__Data shown__.

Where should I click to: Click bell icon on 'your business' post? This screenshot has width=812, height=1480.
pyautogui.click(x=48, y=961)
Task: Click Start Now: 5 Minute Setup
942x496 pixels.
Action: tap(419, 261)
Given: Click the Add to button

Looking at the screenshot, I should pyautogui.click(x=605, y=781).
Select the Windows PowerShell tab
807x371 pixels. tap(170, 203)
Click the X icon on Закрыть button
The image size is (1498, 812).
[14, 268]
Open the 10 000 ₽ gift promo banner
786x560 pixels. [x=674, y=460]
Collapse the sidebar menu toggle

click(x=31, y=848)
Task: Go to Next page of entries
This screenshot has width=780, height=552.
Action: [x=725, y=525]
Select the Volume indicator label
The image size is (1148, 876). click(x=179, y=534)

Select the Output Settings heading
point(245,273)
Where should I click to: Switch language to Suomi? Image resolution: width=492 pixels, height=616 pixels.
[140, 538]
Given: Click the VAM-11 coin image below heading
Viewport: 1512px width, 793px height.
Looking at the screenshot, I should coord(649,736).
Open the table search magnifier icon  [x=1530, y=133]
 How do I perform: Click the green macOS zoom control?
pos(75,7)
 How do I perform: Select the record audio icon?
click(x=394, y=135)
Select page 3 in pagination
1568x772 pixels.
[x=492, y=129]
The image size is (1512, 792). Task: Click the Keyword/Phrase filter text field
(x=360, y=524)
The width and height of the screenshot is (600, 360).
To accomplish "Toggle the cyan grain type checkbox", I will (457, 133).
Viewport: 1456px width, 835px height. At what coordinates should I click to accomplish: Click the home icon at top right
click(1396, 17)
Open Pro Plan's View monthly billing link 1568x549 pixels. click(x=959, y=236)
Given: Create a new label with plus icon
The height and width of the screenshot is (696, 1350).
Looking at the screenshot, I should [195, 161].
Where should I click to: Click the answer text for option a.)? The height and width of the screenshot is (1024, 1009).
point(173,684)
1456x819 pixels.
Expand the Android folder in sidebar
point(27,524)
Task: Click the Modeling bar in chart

__Set task__.
Copy out every line of the listing above without changing anything.

__Solved exercise__.
Where should I click to: Click bell icon on 'your business' post? This screenshot has width=812, height=1480.
pyautogui.click(x=48, y=961)
Task: Click Start Now: 5 Minute Setup
942x496 pixels.
Action: tap(419, 261)
Given: Click the Add to button

Looking at the screenshot, I should pyautogui.click(x=605, y=781).
Select the Windows PowerShell tab
807x371 pixels. tap(170, 203)
Click the X icon on Закрыть button
The image size is (1498, 812).
[14, 268]
Open the 10 000 ₽ gift promo banner
786x560 pixels. [x=674, y=460]
Collapse the sidebar menu toggle

click(x=31, y=848)
Task: Go to Next page of entries
This screenshot has width=780, height=552.
Action: [x=725, y=525]
Select the Volume indicator label
The image size is (1148, 876). click(x=179, y=534)

Select the Output Settings heading
point(245,273)
Where should I click to: Switch language to Suomi? Image resolution: width=492 pixels, height=616 pixels.
[140, 538]
Given: Click the VAM-11 coin image below heading
Viewport: 1512px width, 793px height.
Looking at the screenshot, I should coord(649,736).
Open the table search magnifier icon  [x=1530, y=133]
 How do I perform: Click the green macOS zoom control?
pos(75,7)
 How do I perform: Select the record audio icon?
click(x=394, y=135)
Select page 3 in pagination
1568x772 pixels.
[x=492, y=129]
The image size is (1512, 792). Task: Click the Keyword/Phrase filter text field
(x=360, y=524)
The width and height of the screenshot is (600, 360).
To accomplish "Toggle the cyan grain type checkbox", I will (457, 133).
Viewport: 1456px width, 835px height. At what coordinates should I click to accomplish: Click the home icon at top right
click(1396, 17)
Open Pro Plan's View monthly billing link 1568x549 pixels. click(x=959, y=236)
Given: Create a new label with plus icon
The height and width of the screenshot is (696, 1350).
Looking at the screenshot, I should [195, 161].
Where should I click to: Click the answer text for option a.)? The height and width of the screenshot is (1024, 1009).
point(173,684)
1456x819 pixels.
Expand the Android folder in sidebar
point(27,524)
Task: Click the Modeling bar in chart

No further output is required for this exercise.